# [Aim of the exercise]
The response must contain every line from the records below that has "agent".

# [Screenshot grounding data]
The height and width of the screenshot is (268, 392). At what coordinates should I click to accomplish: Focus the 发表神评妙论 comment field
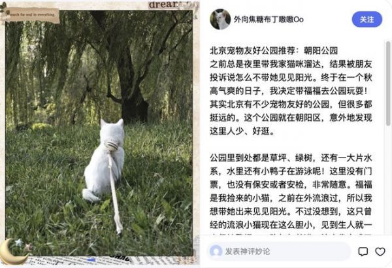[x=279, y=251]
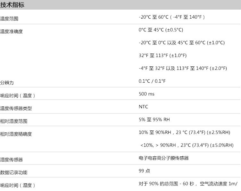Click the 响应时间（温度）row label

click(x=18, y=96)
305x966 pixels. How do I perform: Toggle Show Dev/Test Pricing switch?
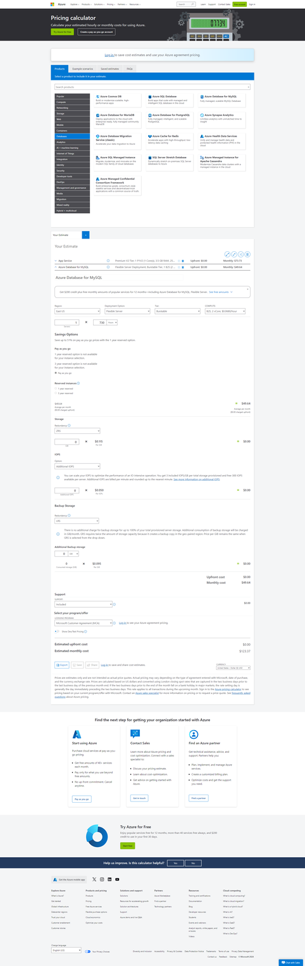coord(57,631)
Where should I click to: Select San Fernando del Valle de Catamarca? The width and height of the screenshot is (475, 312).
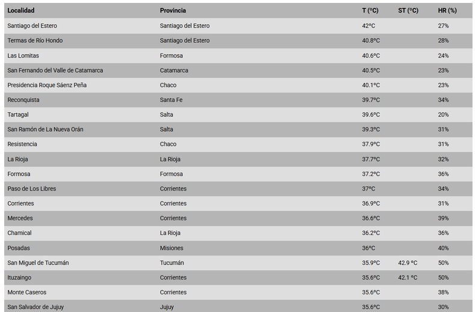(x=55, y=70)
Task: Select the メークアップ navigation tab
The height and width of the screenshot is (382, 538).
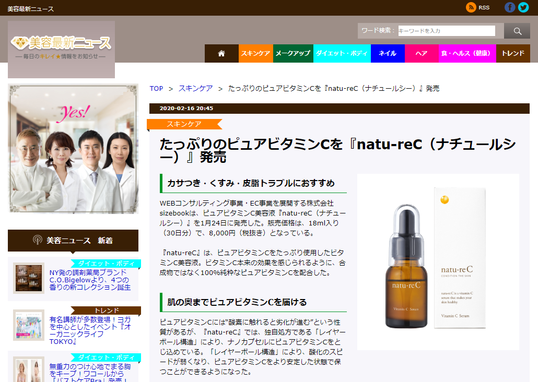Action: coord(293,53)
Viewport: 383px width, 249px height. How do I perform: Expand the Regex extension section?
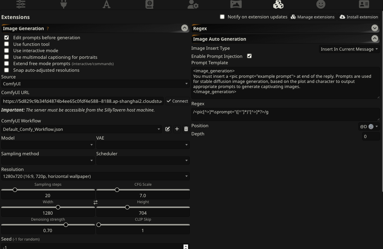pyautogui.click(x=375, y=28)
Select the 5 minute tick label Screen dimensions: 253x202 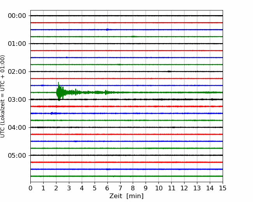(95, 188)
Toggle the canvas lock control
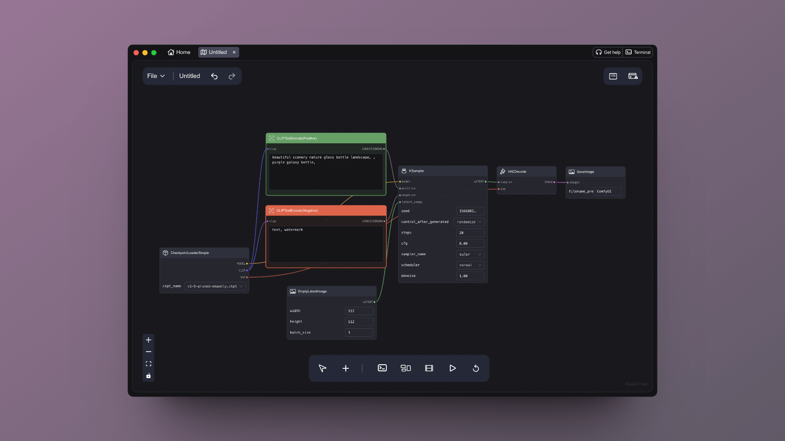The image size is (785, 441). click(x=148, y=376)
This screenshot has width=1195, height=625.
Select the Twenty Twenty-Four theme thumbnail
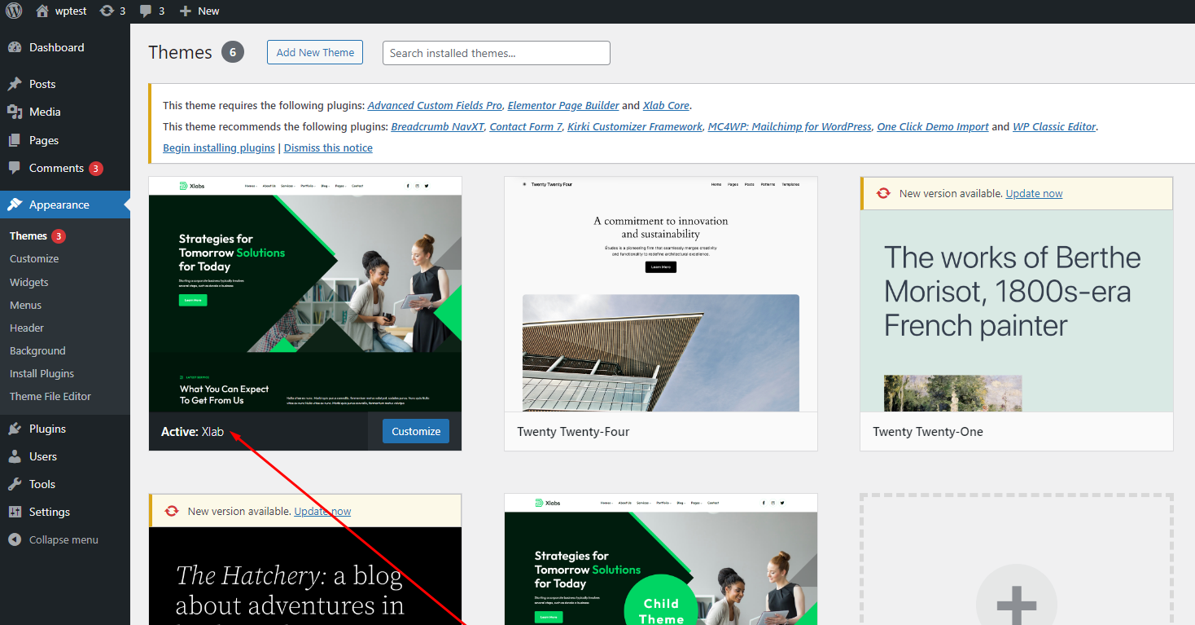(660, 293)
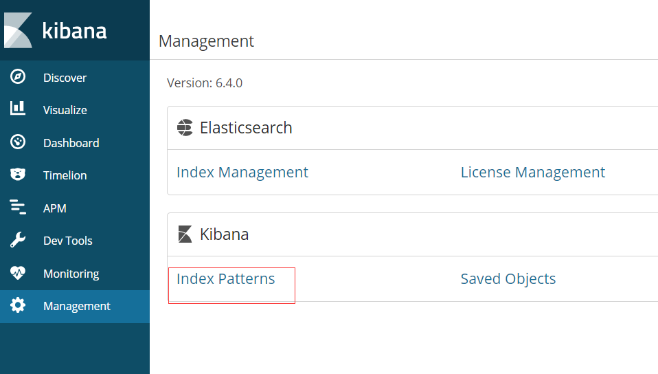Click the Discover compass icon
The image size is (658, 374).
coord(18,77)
* * *
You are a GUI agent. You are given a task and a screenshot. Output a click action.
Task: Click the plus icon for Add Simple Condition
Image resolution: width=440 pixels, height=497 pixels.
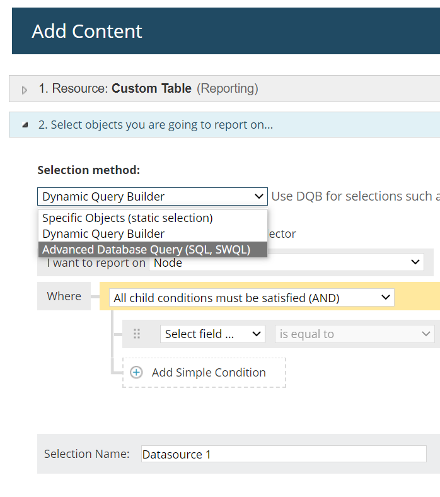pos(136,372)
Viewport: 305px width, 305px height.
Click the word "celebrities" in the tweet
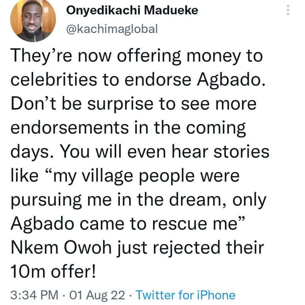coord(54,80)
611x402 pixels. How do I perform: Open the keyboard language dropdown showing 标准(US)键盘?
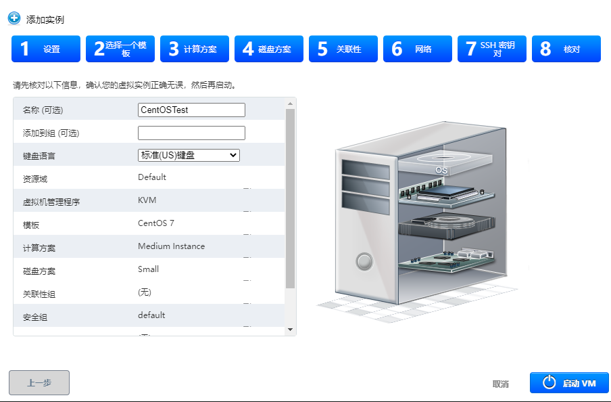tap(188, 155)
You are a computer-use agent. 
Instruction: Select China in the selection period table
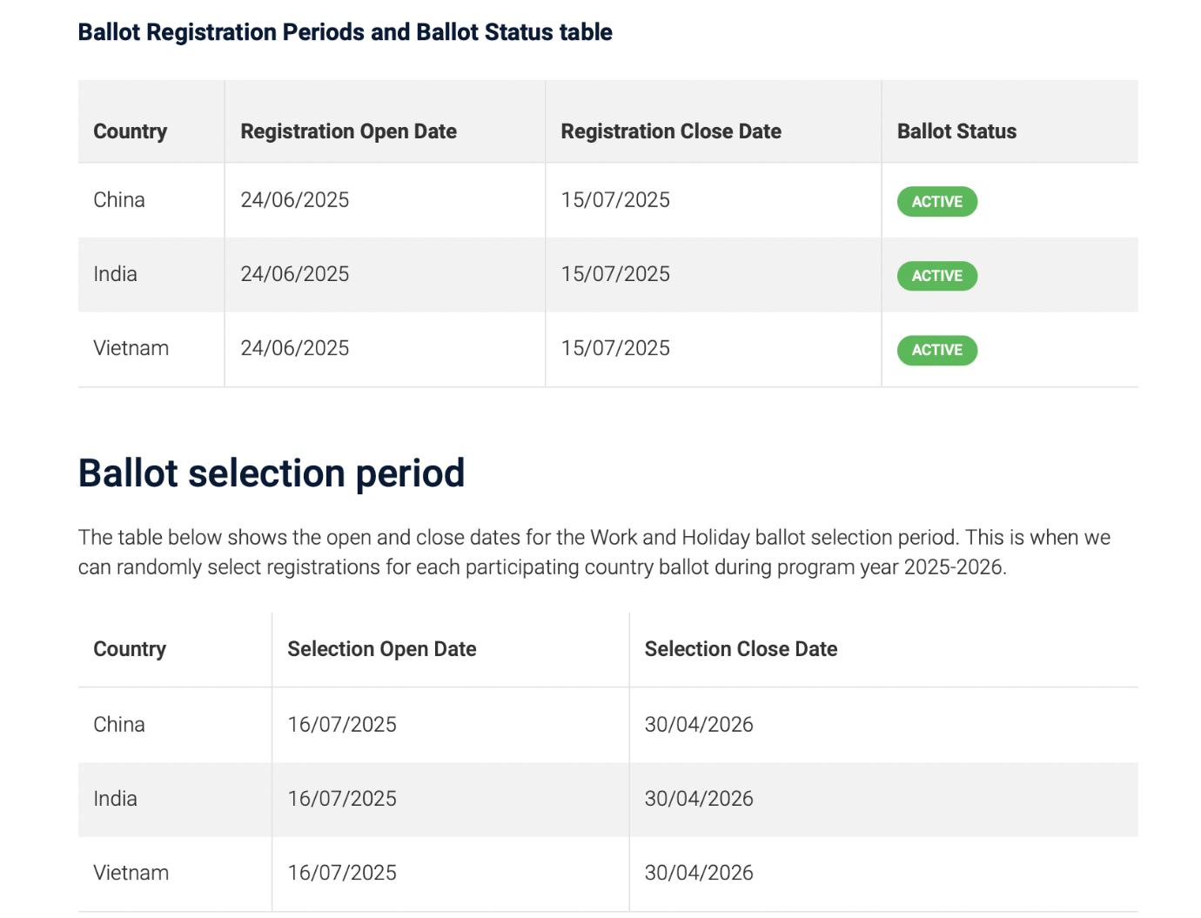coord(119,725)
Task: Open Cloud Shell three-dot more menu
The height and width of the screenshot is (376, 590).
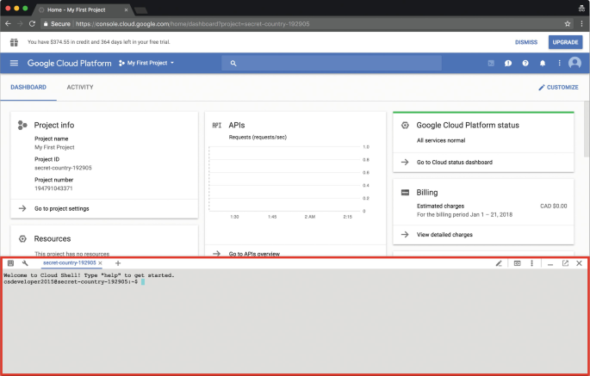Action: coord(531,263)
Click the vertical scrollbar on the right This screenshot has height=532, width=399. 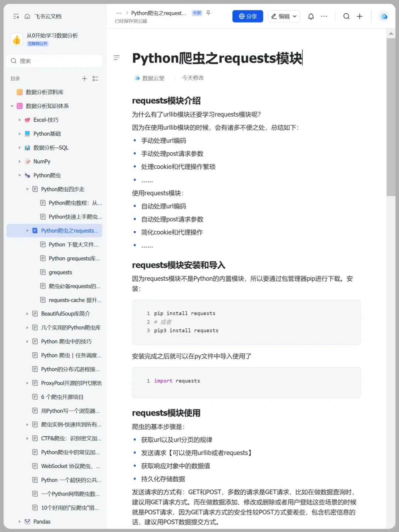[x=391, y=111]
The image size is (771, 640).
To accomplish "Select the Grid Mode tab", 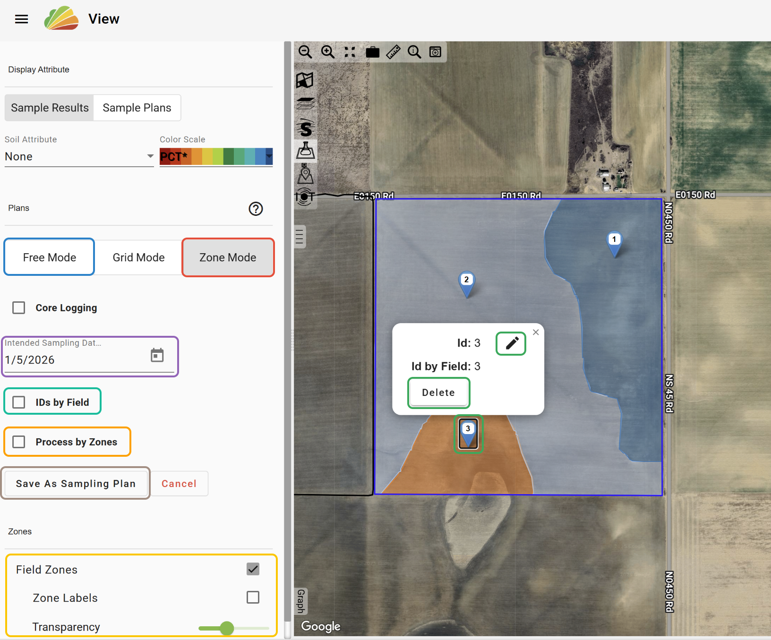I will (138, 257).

# [Solution for this problem]
You are a GUI agent. You are given a task and a screenshot. Output a click action.
You are a computer-use agent. 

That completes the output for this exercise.